START Input material

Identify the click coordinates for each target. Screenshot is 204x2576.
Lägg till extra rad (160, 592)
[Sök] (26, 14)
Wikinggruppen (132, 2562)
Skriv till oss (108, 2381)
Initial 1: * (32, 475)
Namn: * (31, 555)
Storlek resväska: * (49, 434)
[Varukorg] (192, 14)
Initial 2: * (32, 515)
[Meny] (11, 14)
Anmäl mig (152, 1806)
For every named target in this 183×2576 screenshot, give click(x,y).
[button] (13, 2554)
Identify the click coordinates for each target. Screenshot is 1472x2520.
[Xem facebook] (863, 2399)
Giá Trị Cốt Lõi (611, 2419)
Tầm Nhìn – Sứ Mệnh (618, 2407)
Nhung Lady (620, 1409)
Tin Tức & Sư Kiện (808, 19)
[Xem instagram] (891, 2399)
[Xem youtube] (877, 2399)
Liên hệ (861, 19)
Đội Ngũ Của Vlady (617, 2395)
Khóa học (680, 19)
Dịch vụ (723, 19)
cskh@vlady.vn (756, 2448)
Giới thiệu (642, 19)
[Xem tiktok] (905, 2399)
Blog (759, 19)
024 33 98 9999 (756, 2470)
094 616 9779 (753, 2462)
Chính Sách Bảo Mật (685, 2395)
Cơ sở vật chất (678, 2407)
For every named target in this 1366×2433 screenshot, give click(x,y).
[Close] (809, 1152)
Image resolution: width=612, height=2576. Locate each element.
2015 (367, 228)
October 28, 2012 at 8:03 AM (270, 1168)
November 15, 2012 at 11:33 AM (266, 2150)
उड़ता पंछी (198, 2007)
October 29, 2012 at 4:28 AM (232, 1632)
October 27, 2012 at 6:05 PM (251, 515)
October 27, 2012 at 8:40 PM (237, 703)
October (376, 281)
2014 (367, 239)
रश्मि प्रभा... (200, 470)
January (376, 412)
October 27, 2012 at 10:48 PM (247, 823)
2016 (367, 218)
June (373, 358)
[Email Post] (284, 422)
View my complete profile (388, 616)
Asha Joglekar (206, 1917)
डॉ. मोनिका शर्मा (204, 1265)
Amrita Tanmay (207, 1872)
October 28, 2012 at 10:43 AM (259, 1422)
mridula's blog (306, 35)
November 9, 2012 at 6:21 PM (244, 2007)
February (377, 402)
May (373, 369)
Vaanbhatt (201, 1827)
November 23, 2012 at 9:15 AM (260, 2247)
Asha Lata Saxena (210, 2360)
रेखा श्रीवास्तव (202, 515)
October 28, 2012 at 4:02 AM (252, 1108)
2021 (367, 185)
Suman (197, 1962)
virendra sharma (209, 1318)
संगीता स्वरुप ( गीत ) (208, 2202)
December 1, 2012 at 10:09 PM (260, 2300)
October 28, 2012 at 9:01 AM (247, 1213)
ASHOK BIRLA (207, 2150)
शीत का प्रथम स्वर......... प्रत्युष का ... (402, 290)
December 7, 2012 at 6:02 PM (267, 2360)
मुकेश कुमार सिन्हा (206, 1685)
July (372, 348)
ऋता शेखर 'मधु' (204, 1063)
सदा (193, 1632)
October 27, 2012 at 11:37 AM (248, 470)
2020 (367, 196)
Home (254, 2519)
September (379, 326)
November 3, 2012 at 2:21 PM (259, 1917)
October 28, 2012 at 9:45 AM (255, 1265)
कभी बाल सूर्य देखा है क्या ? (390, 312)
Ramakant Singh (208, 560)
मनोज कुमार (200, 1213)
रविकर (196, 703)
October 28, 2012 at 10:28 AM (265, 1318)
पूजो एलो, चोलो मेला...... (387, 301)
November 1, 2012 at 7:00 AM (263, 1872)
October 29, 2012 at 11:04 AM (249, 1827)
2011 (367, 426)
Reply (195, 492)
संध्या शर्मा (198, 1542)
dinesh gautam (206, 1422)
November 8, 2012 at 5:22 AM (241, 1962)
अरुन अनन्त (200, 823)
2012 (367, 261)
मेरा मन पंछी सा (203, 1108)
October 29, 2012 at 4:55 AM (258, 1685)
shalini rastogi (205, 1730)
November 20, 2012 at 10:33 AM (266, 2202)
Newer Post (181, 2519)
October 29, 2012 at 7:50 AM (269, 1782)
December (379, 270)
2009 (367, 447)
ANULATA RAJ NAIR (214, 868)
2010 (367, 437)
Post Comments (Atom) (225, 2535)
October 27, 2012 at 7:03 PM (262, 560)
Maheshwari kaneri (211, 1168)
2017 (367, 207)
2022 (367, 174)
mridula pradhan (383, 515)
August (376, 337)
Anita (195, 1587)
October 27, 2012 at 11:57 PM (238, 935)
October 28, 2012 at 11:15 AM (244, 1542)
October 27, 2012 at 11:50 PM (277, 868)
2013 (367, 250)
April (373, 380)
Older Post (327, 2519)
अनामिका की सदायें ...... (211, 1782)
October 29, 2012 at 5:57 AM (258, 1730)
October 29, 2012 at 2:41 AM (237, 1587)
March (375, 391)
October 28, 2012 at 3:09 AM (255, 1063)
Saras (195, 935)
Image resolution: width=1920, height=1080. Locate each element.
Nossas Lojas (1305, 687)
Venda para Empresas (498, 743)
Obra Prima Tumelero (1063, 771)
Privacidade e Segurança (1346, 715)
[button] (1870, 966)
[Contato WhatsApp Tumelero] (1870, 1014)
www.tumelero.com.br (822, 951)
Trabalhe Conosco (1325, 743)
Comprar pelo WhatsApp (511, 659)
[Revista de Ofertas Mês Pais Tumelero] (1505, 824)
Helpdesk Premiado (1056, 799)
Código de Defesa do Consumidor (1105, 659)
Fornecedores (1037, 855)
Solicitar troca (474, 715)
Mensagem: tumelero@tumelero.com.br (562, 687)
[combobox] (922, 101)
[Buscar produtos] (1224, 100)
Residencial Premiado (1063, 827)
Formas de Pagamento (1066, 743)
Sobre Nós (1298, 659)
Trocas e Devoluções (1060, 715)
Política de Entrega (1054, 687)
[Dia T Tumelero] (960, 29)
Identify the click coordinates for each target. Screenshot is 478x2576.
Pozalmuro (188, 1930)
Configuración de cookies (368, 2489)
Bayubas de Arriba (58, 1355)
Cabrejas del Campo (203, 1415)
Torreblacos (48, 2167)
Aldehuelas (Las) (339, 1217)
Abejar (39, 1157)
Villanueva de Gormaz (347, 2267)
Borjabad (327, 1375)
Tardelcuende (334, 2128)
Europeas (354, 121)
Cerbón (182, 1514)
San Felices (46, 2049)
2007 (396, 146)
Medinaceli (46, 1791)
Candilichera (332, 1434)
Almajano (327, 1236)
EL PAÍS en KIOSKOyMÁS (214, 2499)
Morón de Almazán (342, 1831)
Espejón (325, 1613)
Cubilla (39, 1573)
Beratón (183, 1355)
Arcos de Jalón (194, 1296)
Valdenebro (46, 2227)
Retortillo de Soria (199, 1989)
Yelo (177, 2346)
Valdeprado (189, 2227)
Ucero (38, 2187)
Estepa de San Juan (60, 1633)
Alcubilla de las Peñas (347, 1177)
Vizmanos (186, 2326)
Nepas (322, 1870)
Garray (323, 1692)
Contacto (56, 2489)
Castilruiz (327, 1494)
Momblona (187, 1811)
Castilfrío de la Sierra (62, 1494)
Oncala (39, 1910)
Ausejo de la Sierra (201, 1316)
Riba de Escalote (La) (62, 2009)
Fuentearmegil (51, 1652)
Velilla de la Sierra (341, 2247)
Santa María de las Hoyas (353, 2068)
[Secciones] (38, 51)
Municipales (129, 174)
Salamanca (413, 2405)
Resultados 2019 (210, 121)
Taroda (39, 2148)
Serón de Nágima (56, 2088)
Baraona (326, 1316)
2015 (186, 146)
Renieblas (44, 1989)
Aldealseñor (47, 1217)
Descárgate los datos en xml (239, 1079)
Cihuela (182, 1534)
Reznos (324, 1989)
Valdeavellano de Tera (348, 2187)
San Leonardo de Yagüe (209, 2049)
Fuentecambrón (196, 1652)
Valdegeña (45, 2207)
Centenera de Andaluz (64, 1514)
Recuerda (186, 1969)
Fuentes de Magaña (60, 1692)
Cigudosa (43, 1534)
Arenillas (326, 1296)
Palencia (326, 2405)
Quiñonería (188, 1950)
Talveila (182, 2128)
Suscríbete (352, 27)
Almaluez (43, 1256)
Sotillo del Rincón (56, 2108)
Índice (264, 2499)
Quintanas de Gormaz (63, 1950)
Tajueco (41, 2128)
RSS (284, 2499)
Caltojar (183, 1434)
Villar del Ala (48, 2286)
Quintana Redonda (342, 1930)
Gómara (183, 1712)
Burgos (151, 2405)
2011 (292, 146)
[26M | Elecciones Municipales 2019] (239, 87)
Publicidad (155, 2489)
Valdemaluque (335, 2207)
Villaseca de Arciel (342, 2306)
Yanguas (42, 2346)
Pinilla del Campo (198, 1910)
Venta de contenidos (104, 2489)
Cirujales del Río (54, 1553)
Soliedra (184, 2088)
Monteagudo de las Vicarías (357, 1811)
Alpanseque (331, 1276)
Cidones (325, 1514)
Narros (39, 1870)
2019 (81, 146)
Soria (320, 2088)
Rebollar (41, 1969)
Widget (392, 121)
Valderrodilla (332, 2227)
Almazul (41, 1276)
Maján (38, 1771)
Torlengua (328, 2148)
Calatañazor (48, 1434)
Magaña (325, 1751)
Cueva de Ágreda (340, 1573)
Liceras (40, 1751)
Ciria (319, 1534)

END Input material

Taking the entries above, restate exactly those lines that fall between the line with "2020 (367, 196)" and the line with "मेरा मन पंछी सा (203, 1108)", keeping both of those lines too.

(Result of this task):
2020 (367, 196)
Home (254, 2519)
September (379, 326)
November 3, 2012 at 2:21 PM (259, 1917)
October 28, 2012 at 9:45 AM (255, 1265)
कभी बाल सूर्य देखा है क्या ? (390, 312)
Ramakant Singh (208, 560)
मनोज कुमार (200, 1213)
रविकर (196, 703)
October 28, 2012 at 10:28 AM (265, 1318)
पूजो एलो, चोलो मेला...... (387, 301)
November 1, 2012 at 7:00 AM (263, 1872)
October 29, 2012 at 11:04 AM (249, 1827)
2011 (367, 426)
Reply (195, 492)
संध्या शर्मा (198, 1542)
dinesh gautam (206, 1422)
November 8, 2012 at 5:22 AM (241, 1962)
अरुन अनन्त (200, 823)
2012 (367, 261)
मेरा मन पंछी सा (203, 1108)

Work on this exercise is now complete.